The split keeps handlers free of fatal presence checks — they assume the shortcut layer supplied what's required and validate only value validity (aside rejects an unknown type). The required-field guarantee lives in the interface, where aside.type defaults to note; a handler keeps only a soft guard for the bare-ks-* bypass path — aside warns no type given rather than crash.

Strict mode

KEYSTONE_WARNINGS_AS_ERRORS (accepted truthy: true, 1, yes, on) turns every warning fatal. Three worlds emit warnings, and each fails differently:

  • Shell resolvers (diagnostics.sh) fail fast — under strict mode the first warn stops the build immediately.
  • Pandoc runs with --fail-if-warnings, so its own reader warnings fail the pass they occur in.
  • Lua filters are the one world that aggregates. They run as separate Lua states — the main pass, the EPUB pre-scan, a standalone font-path invocation — so an in-process counter can't see them all. Instead publish.sh exports a sink file path, each state's errors lib appends its warnings there, and publish.sh checks the sink after the build. That's report-all-then-fail: one run surfaces every filter warning at once rather than dying on the first.
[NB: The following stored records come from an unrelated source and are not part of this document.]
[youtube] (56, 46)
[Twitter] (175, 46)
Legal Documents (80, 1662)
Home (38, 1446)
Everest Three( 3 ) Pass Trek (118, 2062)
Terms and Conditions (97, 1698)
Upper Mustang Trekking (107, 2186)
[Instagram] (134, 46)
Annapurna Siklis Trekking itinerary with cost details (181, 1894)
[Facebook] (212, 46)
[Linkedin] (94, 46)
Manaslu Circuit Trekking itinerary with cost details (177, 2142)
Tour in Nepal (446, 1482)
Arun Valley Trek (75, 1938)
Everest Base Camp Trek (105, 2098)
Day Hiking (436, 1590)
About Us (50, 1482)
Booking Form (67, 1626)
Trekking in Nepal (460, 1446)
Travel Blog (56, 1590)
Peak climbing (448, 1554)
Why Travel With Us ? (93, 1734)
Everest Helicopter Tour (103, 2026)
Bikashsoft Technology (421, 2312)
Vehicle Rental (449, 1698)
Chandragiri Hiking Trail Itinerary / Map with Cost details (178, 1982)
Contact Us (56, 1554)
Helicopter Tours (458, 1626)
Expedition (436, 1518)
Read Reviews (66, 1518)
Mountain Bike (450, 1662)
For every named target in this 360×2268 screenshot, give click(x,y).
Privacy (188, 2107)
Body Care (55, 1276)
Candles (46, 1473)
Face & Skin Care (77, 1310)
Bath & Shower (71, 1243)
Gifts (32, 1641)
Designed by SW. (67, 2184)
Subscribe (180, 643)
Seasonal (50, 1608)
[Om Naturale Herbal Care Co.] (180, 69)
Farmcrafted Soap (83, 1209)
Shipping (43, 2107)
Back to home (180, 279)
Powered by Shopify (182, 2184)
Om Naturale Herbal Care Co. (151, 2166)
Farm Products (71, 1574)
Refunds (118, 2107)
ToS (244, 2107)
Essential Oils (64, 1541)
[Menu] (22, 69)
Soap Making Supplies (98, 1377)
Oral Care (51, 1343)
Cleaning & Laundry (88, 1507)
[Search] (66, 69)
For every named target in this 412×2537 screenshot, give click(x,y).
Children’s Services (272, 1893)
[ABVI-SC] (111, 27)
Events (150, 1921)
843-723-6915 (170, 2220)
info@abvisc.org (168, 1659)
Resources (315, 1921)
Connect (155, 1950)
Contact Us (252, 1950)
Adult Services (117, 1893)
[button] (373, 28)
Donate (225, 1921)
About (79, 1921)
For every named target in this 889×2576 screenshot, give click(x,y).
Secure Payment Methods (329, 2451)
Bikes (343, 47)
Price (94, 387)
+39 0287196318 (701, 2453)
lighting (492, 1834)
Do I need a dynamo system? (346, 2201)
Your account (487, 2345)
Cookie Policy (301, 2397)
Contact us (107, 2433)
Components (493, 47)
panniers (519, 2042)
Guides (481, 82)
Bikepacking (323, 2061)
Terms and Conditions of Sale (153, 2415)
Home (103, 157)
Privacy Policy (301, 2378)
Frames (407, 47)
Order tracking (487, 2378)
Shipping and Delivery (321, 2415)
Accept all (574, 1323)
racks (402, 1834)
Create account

Whichever world trips, artifacts are promoted on success only — the build writes to a staging path and moves into artifacts/ only after a clean build with an empty sink, so a strict failure never leaves a half-built file behind.

EPUB diagnostics can print twice

EPUB builds run a pre-scan pass before the main build, and the filters run in both. A filter-level warning therefore prints once per pass. The sink de-duplicates before reporting, so strict mode lists each distinct warning once.

Adding a diagnostic to your handler

When you add a handler, it receives the element and a bound report handle:

local function my_div(el, report)
  local width = el.attributes["width"]
  if width and not valid(width) then
    report.warn("mydiv: unknown width '" .. width .. "'")
    -- fall through to a safe default
  end
  -- …emit output…
end
  • Use report.warn when you have a fallback and the book can still build; use report.fatal when proceeding would produce broken output.
  • The element context is attached automatically — don't repeat the class or a location in your message. State the problem and the offending value.
  • Declare anything you can't run without in required_attributes on the returned table, rather than hand-rolling a presence check — the interface then guarantees it, and the message is consistent with every other required field.

Match the wording of the existing handlers: lower-case handler name, the bad value quoted, and the accepted set named when it's small (invalid cols '9' (must be an integer from 2 to 4)).